Scabiosa, sometimes called scabious flower, but more often referred to as the pincushion flower, is a group of small herbaceous annuals and perennials in the honeysuckle family. They are one of those old-fashioned, free-flowering plants right at home in a cottage garden.
The Light and Airy Scabiosa
Pincushion flower is so named because of its rounded two-inch diameter blossoms. They are composed of short petals with tiny pin-like stamens on the dome-shaped top and frilly, elongated petals on the outside. The classic cottage garden variety is light purple, though there are pink, white, red, and blue cultivars available.
The foliage grows in a tidy clump less than a foot tall and wide with the flowers rising on lanky stems above. It blooms in spring and continues until the first frost in fall - one of the many reasons to include it in a flower border.
There are both perennial and annual varieties, though in extremely cold climates they are all treated as annuals.

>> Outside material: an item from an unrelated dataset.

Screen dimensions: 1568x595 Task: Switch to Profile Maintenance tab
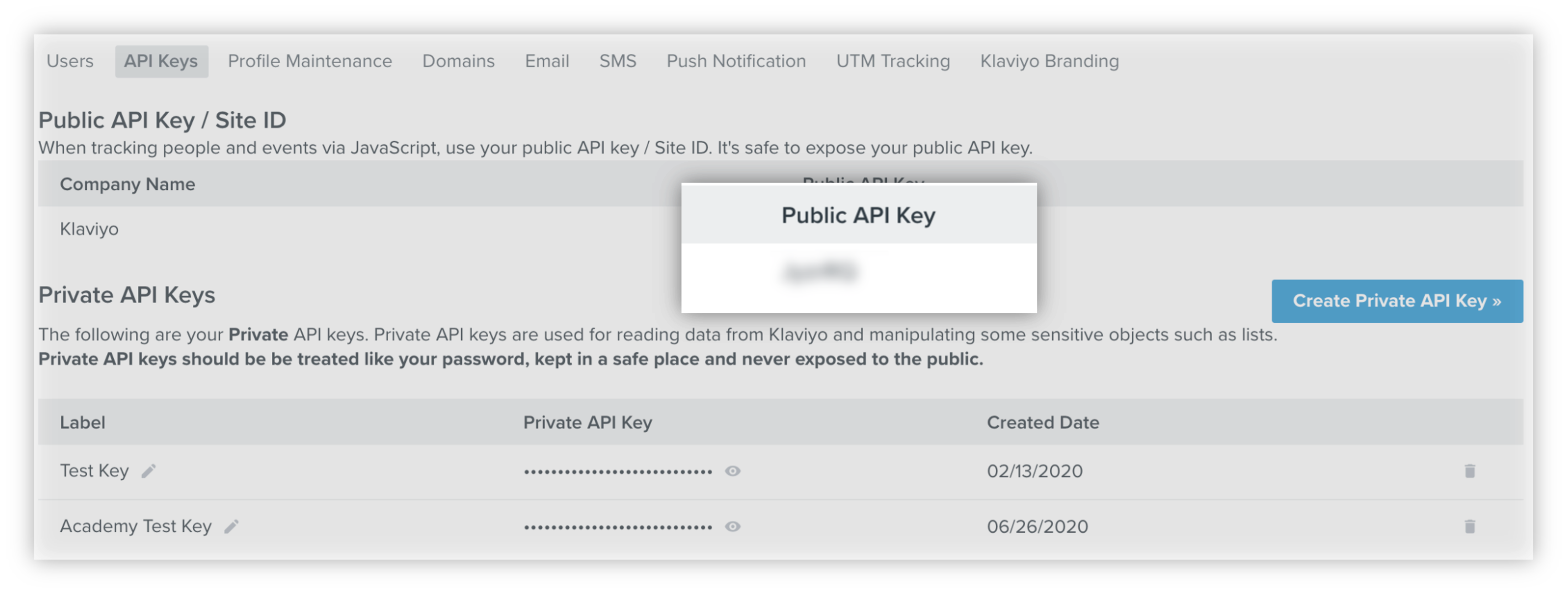pyautogui.click(x=310, y=61)
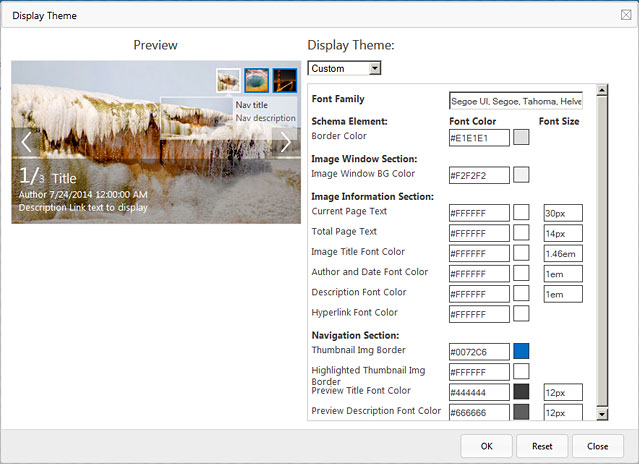Open Border Color swatch picker
This screenshot has width=639, height=464.
pos(521,137)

Both types are typically grown from seed started indoors about eight weeks before the last frost, though it is also possible to seed them in place. Transplant them outside once the soil is warm - they will take off quickly!
Pincushion flower likes full sun, though afternoon shade is best in really hot climates. Enriching the soil with compost prior to planting will help them be healthy, lush, and full of flowers - but it's not a plant you need to fertilize to get big blossoms.
In the Garden
Scabiosa is a small plant, so it's best to use them in masses to prevent them from being obscured by taller species. They are ideal for informal mixed border plantings where they are often seen with butterflies swarming around their blossoms. They have neat foliage, so it is also possible to use them alone - to form a border along the edge of a path or lawn, for example. Because of its diminutive nature, scabiosa can even be a rock garden plant.
The main chore with scabiosa is to cut off the spent flower stalks, which encourages them to bloom continuously. Otherwise, it's a just a matter of providing regular water. After they stop flowering in fall, cut the foliage back to about six inches and spread a fresh layer of mulch around the plants to prepare for winter.
Every few years, it's helpful to divide established patches of scabiosa. Dig out six-inch clumps with a spade and transplant them to a new location. Fill in the holes left with fresh planting soil, so the remaining plants can grow into it.
Pests and Disease
Scabiosa is virtually never bothered by pests or disease, except in the case of plants weak from being planted in too much shade or in an area with poor drainage. One of the many virtues of the plant is that it is even resistant to being browsed by deer.
The differences among varieties of scabiosa are mainly a matter of flower.
- Fire King has crimson red flowers.
- Butterfly Blue is a popular sky blue variety.
- Pink Mist is a good choice if you're looking for a pink scabiosa.
- Miss Wilmott is a cultivar with white flowers.
- Perfecta has pale blue flowers with a white center.
- Black Knight has deep purple flowers that are almost black.
With such a wide range of colors to choose from and virtually nothing to worry about in terms of pests and disease, it's hard to go wrong with scabiosa. They also make a long-lasting cut flower - a great way to show your feelings to someone special.